> This could happen in every language ever made. It has nothing to do with rust.
Except it does. This also has to do with culture. In Rust, I get the impression that one can set it up as roughly two communities.
The first does not consider safety, security and correctness to be the responsibility of the language, instead they consider it their own responsibility. They merely appreciate it when the language helps with all that, and take precautions when the language hinders that. They try to be honest with themselves.
The second community is careless, might make various unfounded claims and actions that sometimes border on cultish and gang mob behavior and beliefs, and can for instance spew unwrap() all over codebases even when not appropriate for that kind of project, or claim that a Rust project is memory safe even when unsafe Rust is used all over the place with lots of basic bugs and UB-inducing bugs in it.
The second community is surprisingly large, and is severely detrimental to security, safety and correctness.
Again, this has nothing to do with the point at hand, which is that "in any language, a developer can choose the crash the problem if a unrecoverable state happens". That's it.
Tell me about how these supposed magical groups have anything at all to do with language features. What language can magically conjure triple the memory from thin air because the upstream query returned 200+ entries instead of the 60-ish you're required to support?
I don't think you're actually disagreeing with the person you're responding to here. Even if you take your grouping as factual, there's nothing that limits said grouping to Rust programmers. Or in other words:
> This could happen in every language ever made. It has nothing to do with rust.
SAFETY comments do not magically make unsafe Rust correct nor safe. And Miri cannot catch everything, and is magnitudes slower than regular program running.
I think you might be misreading GP's comment. They are not claiming that SAFETY comments and MIRI guarantee correctness/safety; those are just being used as examples of the extra effort that can be and are expended on the relatively few unsafe blocks in your codebase, resulting in "your probability of success [being] vastly higher" compared to "might as well have used C".
The first two is the same article, but they point out that certain structures can be very hard to write in rust, with linked lists being a famous example. The point stands, but I would say the tradeoff is worth it (the author also mentions at the end that they still think rust is great).
The third link is absolutely nuts. Why would you want to initialize a struct like that in Rust? It's like saying a functional programming language is hard because you can't do goto. The author sets themselves a challenge to do something that absolutely goes against how rust works, and then complains how hard it is.
If you want to do it to interface with non-rust code, writing a C-style string to some memory is easier.
And it can easily be more than 5%, since some projects both have lots of large unsafe blocks, and also the presence of an unsafe block can require validation of much more than the block itself. It is terrible of you and overall if my understanding is far better than yours.
And even your argument taken at face value is poor, since if it is much harder, and it is some of the most critical code and already-hard code, like some complex algorithm, it could by itself be worse overall. And Rust specifically have developers use unsafe for some algorithm implementations, for flexibility and performance.

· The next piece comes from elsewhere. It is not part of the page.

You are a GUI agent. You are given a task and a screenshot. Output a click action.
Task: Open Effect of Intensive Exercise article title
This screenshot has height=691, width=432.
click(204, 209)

> since if it is much harder, and it is some of the most critical code and already-hard code, like some complex algorithm, it could by itself be worse overall.
(Emphasis added)
But is it worse overall?
It's easy to speculate that some hypothetical scenario could be true. Of course, such speculation on its own provides no reason for anyone to believe it is true. Are you able to provide evidence to back up your speculation?
Is three random people saying unsafe Rust is hard supposed to make us forget about C’s legendary problems with UB, nil pointers, memory management bugs, and staggering number of CVEs?
You have zero sense of perspective. Even if we accept the premise that unsafe Rust is harder than C (which frankly is ludicrous on the face of it) we’re talking about a tiny fraction of the overall code of Rust programs in the wild. You have to pay careful attention to C’s issues virtually every single line of code.
With all due respect this may be the singular dumbest argument I’ve ever had the displeasure of participating in on Hacker News.
> Even if we accept the premise that unsafe Rust is harder than C (which frankly is ludicrous on the face of it)
I think there's a very strong dependence on exactly what kind of unsafe code you're dealing with. On one hand, you can have relatively straightforwards stuff like get_unsafe or calling into simpler FFI functions. On the other hand, you have stuff like exposing a safe, ergonomic, and sound APIs for self-referential structures, which is definitely an area of active experimentation.
Of course, in this context all that is basically a nitpick; nothing about your comment hinges on the parenthetical.
Well, you're the one asking for a comparison with C, and this subthread is generally comparing against C, so you tell us.
> Modern C++ provides a lot of features that makes this topic easier, also when programs scale up in size, similar to Rust. Yet without requirements like no universal aliasing. And that despite all the issues of C++.
Well yes, the latter is the tradeoff for the former. Nothing surprising there.
Unfortunately even modern C++ doesn't have good solutions for the hardest problems Rust tackles (yet?), but some improvement is certainly more welcome than no improvement.
> Which is wrong
Is it? Would you be able to show evidence to prove such a claim?